Stored records
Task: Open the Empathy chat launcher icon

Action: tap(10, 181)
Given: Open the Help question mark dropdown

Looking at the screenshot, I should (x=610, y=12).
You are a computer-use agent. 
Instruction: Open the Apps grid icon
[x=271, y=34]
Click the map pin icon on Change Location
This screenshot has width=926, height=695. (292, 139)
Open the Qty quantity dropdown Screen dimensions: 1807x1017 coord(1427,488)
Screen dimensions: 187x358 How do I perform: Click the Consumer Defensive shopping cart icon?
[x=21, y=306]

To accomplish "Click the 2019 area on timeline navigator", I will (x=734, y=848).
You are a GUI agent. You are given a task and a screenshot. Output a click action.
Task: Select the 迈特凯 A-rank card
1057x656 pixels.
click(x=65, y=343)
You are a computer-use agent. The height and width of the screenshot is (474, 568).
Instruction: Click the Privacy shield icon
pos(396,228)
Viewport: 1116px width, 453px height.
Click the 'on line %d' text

#### EXERCISE DIRECTIONS
After locating the line containing "Viewport: 1116px width, 453px height.", write out that line and all remaining lines of the records exactly, with nothing added.

#### ANSWER TO THE EXERCISE
Viewport: 1116px width, 453px height.
Click the 'on line %d' text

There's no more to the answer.